Throughout all of our Cortex A15 testing we kept bumping into that 4W ceiling with both the CPU and GPU - but we rarely saw both blocks use that much power at the same time. Intel actually tipped me off to this test to find out what happens if we try and force both the CPU and GPU to run at max performance at the same time. The graph below is divided into five distinct sections, denoted by colored bars above the sections. On this chart I have individual lines for GPU power consumption (green), CPU power consumption (blue) and total platform power consumption, including display, measured at the battery (red).

In the first section (yellow), we begin playing Modern Combat 3 - a GPU intensive first person shooter. GPU power consumption is just shy of 4W, while CPU power consumption remains below 1W. After about a minute of play we switch away from MC3 and you can see both CPU and GPU power consumption drop considerably. In the next section (orange), we fire up a multithreaded instance of CoreMark - a small CPU benchmark - and allow it to loop indefinitely. CPU power draw peaks at just over 4W, while GPU power consumption is understandably very low.

Next, while CoreMark is still running on both cores, we switch back to Modern Combat 3 (pink section of the graph). GPU voltage ramps way up, power consumption is around 4W, but note what happens to CPU power consumption. The CPU cores step down to a much lower voltage/frequency for the background task (~800MHz from 1.7GHz). Total SoC TDP jumps above 4W but the power controller quickly responds by reducing CPU voltage/frequency in order to keep things under control at ~4W. To confirm that CoreMark is still running, we then switch back to the benchmark (blue segment) and you see CPU performance ramps up as GPU performance winds down. Finally we switch back to MC3, combined CPU + GPU power is around 8W for a short period of time before the CPU is throttled.

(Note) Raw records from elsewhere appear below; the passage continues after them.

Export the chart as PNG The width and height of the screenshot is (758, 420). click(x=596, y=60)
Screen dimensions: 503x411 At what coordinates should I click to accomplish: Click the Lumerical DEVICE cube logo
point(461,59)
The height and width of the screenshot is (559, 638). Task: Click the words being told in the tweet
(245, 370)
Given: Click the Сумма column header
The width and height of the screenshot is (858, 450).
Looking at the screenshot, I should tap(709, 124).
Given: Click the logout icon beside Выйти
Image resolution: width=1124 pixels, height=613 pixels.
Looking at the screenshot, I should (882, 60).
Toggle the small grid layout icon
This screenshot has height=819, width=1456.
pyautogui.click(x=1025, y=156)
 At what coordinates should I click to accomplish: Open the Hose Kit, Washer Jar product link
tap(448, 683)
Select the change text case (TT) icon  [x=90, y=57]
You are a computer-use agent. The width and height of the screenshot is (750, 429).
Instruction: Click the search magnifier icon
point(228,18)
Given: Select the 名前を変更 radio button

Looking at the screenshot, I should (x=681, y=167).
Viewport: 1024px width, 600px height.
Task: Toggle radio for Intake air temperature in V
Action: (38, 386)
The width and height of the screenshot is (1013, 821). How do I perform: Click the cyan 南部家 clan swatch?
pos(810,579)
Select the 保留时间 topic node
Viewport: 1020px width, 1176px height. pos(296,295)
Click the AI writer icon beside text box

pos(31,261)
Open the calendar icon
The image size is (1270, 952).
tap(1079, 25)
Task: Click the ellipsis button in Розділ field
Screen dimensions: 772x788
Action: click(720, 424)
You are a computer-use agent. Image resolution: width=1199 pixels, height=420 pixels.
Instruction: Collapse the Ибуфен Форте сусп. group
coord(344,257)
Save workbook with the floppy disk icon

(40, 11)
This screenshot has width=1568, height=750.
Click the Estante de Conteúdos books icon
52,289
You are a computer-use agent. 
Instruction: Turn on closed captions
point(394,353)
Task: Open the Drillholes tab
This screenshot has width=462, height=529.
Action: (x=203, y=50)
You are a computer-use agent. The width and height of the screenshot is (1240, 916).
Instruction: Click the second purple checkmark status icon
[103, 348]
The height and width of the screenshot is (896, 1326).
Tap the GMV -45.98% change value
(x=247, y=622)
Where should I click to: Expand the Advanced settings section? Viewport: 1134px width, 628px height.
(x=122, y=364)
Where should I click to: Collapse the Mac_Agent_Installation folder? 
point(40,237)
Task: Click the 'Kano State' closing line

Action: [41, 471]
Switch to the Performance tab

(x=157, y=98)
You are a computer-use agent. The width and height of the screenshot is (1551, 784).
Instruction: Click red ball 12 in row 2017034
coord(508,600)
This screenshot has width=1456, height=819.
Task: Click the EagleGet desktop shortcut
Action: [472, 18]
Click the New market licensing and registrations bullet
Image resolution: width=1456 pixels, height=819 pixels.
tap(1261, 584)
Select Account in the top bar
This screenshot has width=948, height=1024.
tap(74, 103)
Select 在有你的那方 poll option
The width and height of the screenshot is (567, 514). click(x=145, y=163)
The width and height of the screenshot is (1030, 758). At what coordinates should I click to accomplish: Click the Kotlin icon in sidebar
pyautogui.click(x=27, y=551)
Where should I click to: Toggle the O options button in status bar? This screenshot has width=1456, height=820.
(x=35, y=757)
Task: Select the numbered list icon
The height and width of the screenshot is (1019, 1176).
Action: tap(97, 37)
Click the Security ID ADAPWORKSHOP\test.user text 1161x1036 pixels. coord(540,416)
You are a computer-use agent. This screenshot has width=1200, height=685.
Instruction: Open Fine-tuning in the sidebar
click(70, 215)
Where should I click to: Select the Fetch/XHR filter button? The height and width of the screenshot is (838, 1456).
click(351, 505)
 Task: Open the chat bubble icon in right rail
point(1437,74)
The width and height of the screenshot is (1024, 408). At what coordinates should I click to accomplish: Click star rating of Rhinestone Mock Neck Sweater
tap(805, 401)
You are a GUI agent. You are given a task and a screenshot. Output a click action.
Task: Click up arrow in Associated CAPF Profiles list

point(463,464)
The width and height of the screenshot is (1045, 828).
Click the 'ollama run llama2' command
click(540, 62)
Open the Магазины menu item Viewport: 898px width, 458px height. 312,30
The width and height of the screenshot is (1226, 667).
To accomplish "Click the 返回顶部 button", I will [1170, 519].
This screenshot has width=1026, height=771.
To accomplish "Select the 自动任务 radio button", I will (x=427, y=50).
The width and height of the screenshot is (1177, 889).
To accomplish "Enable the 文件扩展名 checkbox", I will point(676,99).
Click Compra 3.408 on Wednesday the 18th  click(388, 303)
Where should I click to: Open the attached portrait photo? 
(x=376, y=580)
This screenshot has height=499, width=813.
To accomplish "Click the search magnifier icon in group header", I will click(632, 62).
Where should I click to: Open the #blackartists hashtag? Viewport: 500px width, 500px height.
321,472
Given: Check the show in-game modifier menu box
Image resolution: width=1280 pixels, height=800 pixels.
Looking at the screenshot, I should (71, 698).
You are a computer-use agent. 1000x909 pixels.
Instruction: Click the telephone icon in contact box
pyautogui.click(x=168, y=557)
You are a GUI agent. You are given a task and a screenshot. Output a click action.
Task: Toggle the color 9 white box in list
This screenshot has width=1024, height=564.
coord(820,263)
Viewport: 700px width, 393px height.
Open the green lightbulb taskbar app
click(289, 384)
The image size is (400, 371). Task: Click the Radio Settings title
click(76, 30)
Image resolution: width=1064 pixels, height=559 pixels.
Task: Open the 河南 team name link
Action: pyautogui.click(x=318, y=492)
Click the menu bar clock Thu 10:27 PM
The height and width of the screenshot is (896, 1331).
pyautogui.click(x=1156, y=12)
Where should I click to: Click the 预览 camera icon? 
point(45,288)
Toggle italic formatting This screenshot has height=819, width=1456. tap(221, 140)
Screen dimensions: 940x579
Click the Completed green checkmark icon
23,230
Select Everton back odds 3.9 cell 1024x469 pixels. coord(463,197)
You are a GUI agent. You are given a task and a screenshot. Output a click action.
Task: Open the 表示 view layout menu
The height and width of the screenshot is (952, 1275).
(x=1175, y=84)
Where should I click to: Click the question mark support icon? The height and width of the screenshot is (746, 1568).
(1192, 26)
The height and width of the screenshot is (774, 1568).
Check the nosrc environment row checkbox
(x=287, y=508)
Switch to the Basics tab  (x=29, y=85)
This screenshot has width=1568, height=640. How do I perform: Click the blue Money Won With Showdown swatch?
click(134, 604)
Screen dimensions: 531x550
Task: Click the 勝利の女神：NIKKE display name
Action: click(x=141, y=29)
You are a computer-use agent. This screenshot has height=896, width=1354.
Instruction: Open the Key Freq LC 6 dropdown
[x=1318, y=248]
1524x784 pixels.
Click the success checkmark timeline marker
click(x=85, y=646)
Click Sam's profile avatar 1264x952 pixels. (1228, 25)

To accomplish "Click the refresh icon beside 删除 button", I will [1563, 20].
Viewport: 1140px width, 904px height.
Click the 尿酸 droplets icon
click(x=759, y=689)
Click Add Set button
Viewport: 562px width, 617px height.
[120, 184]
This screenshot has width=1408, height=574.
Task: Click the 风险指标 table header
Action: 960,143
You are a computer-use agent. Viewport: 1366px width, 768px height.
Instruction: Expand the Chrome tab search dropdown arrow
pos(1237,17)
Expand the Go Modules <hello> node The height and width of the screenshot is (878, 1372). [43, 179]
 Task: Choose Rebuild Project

Now this is a fairy contrived scenario, but it's necessary to understand the behavior of the Exynos 5250. The SoC is allowed to reach 8W, making that its max TDP by conventional definitions, but seems to strive for around 4W as its typical power under load. Why are these two numbers important? With Haswell, Intel has demonstrated interest (and ability) to deliver a part with an 8W TDP. In practice, Intel would need to deliver about half that to really fit into a device like the Nexus 10 but all of the sudden it seems a lot more feasible. Samsung hits 4W by throttling its CPU cores when both the CPU and GPU subsystems are being taxed, I wonder what an 8W Haswell would look like in a similar situation...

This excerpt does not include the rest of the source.